What this task involves
The pictures must be left out, while the rest of the data is copied exactly.

*** Data

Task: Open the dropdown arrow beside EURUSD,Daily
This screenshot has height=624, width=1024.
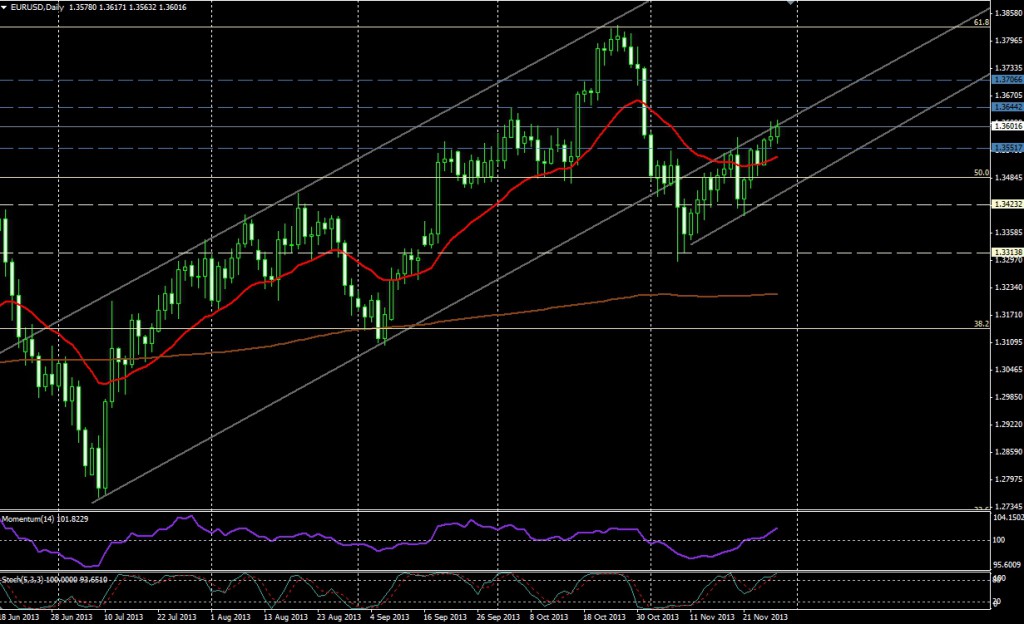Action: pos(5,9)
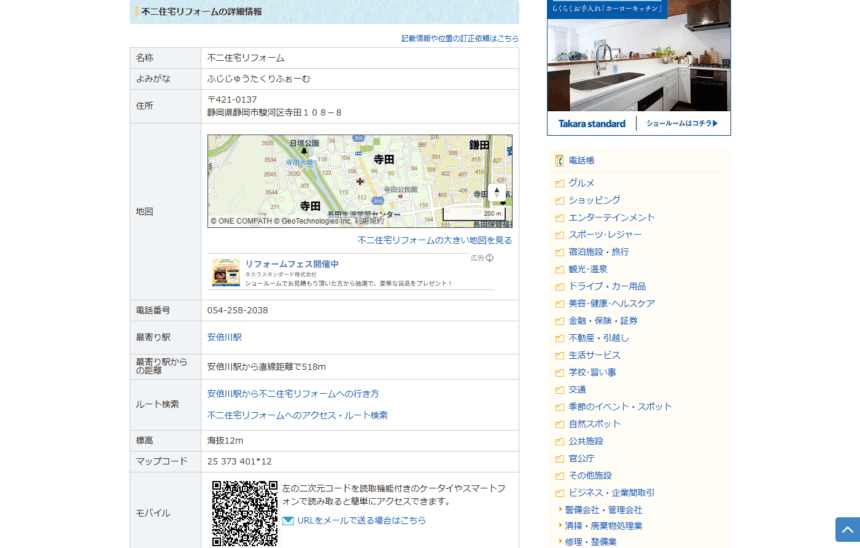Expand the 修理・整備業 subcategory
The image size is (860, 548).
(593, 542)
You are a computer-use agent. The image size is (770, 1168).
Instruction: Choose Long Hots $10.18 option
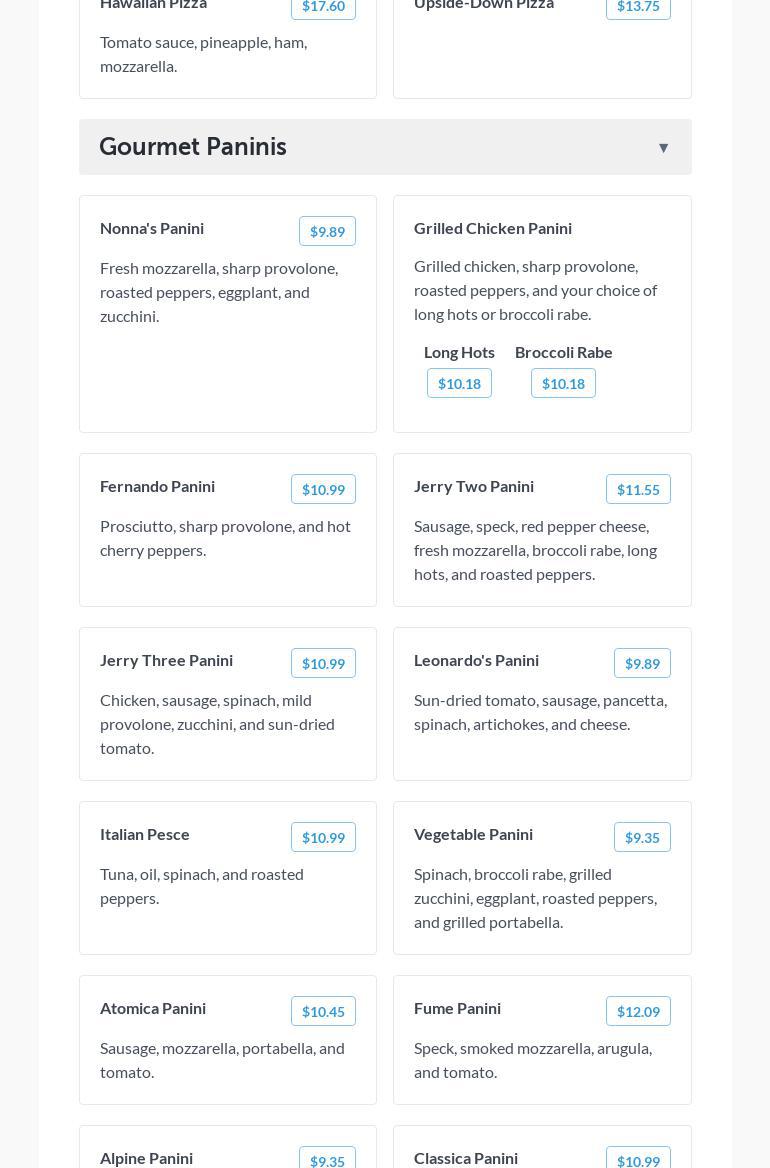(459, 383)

******

Output for this exercise
Task: Open the dropdown arrow beside EURUSD,Daily
This screenshot has height=624, width=1024.
Action: pos(5,9)
Expand the 修理・整備業 subcategory
The image size is (860, 548).
(593, 542)
You are a computer-use agent. The image size is (770, 1168).
Instruction: Choose Long Hots $10.18 option
(459, 383)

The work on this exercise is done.